# WHAT YOU NEED TO DO
From the line that contains "Task: Expand error" to the final line below, both included, print each line exactly and skip the pictures.

Extracted records
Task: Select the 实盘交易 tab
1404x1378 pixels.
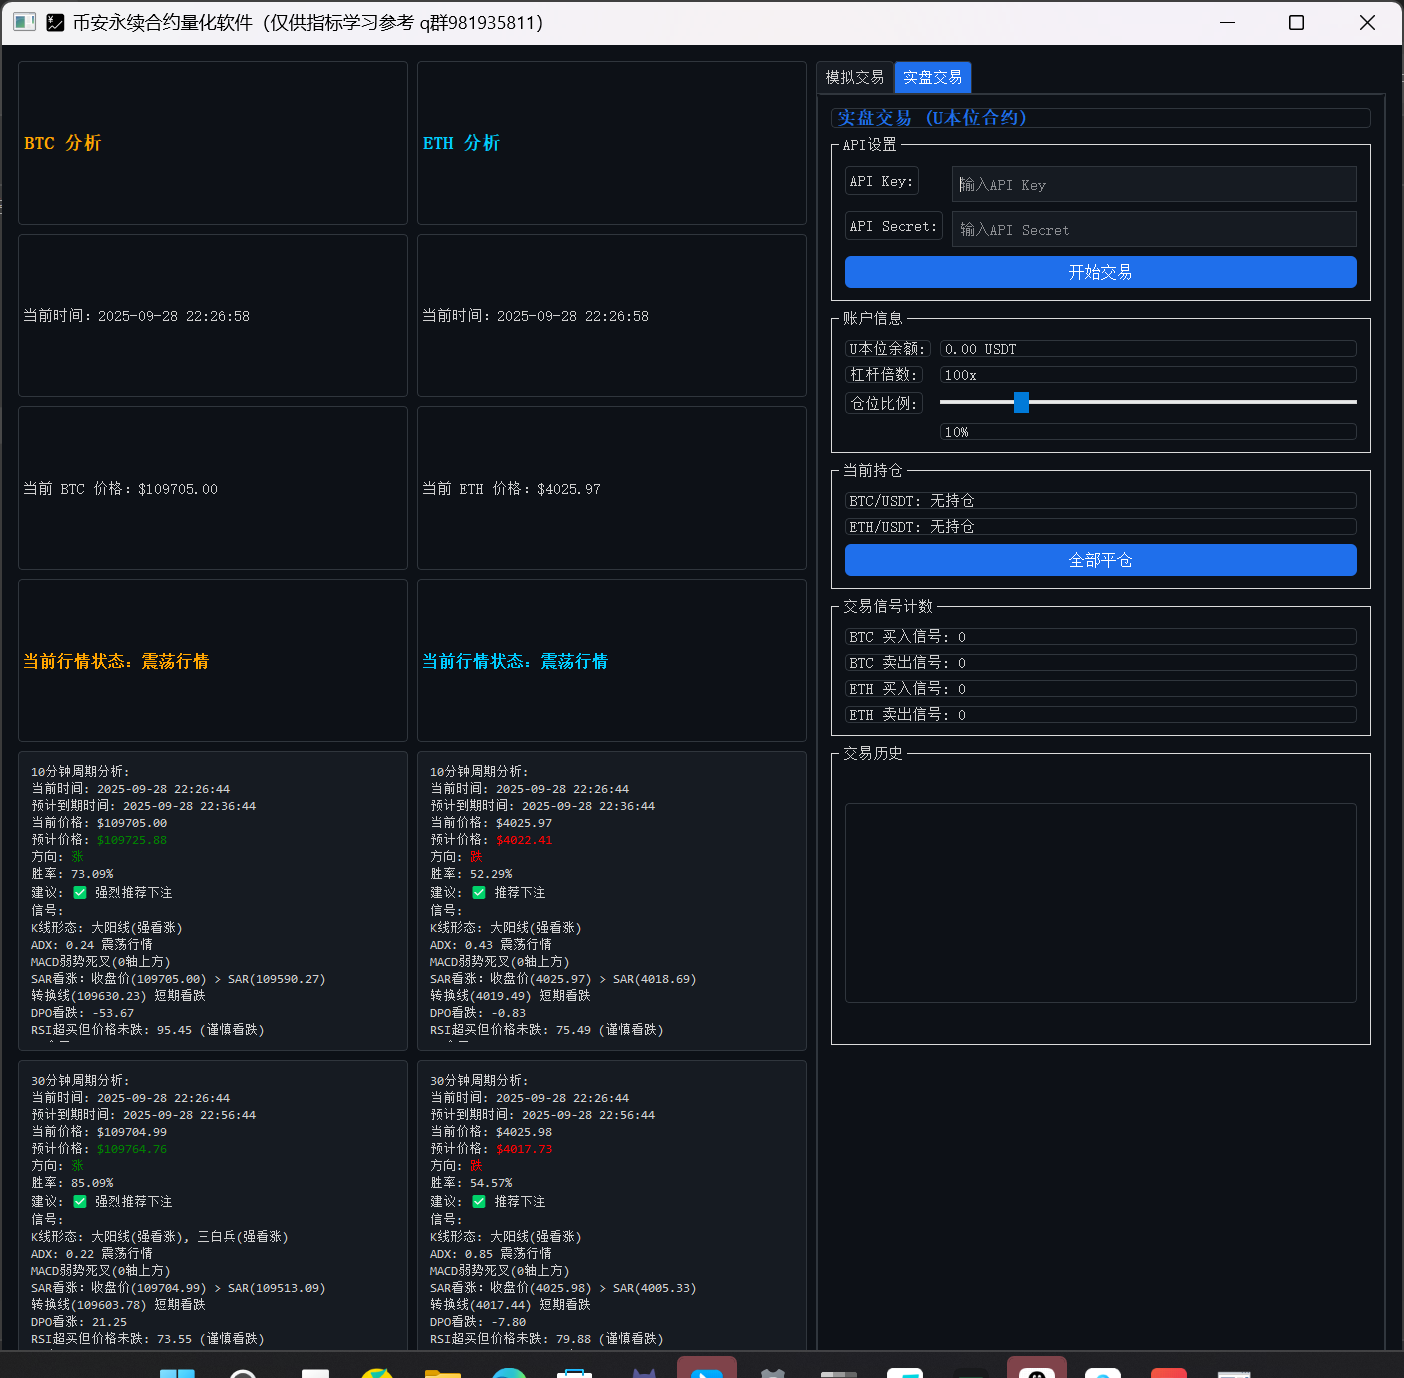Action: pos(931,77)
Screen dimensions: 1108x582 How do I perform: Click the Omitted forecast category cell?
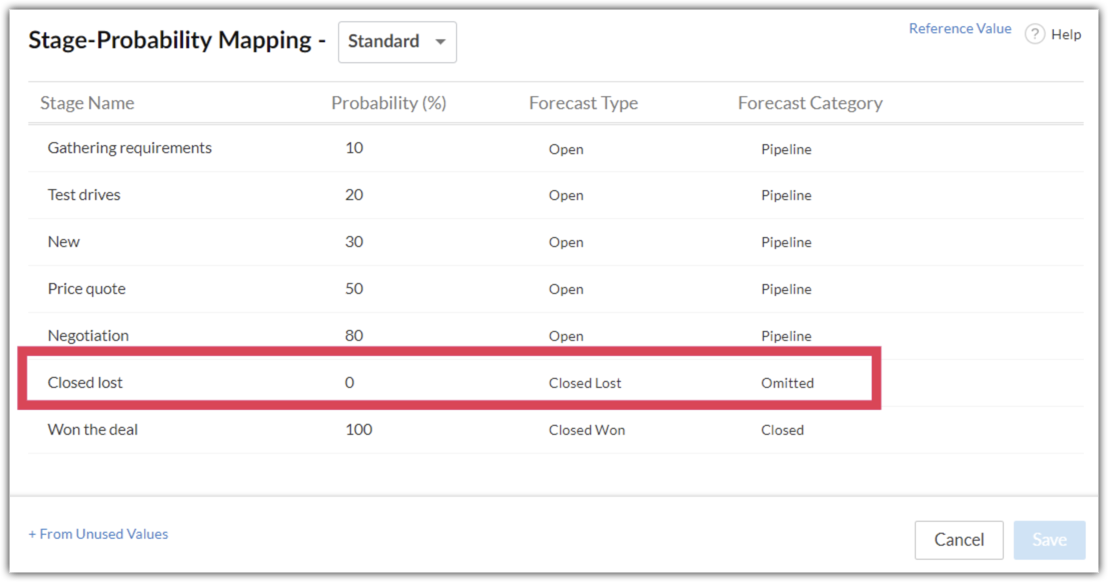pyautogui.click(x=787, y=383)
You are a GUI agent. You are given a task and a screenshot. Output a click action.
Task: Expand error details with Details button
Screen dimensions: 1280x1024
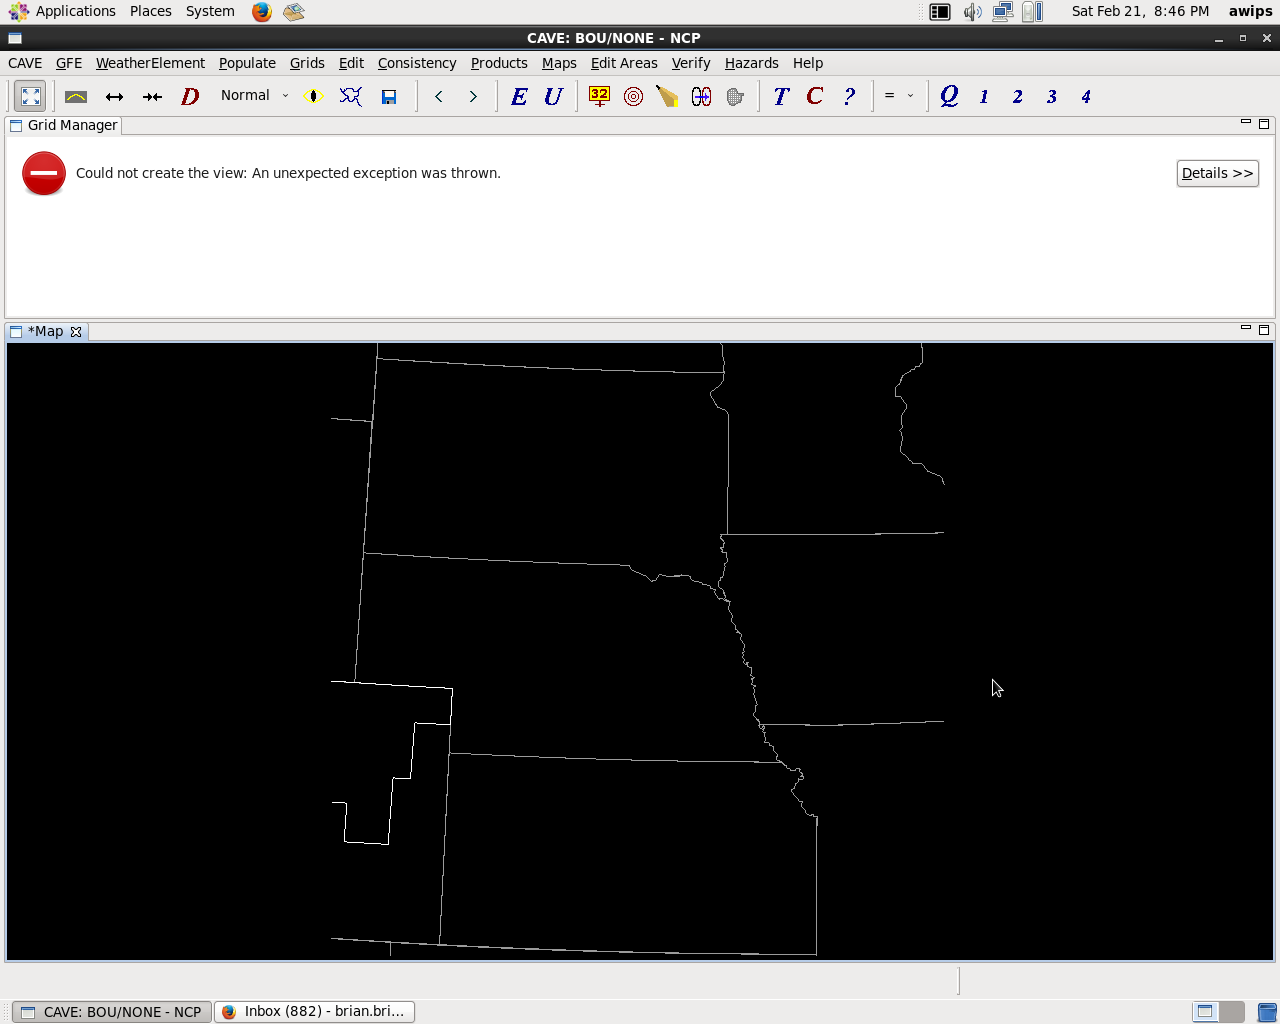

# OUTPUT OF THE EXERCISE
Task: Expand error details with Details button
Screen dimensions: 1280x1024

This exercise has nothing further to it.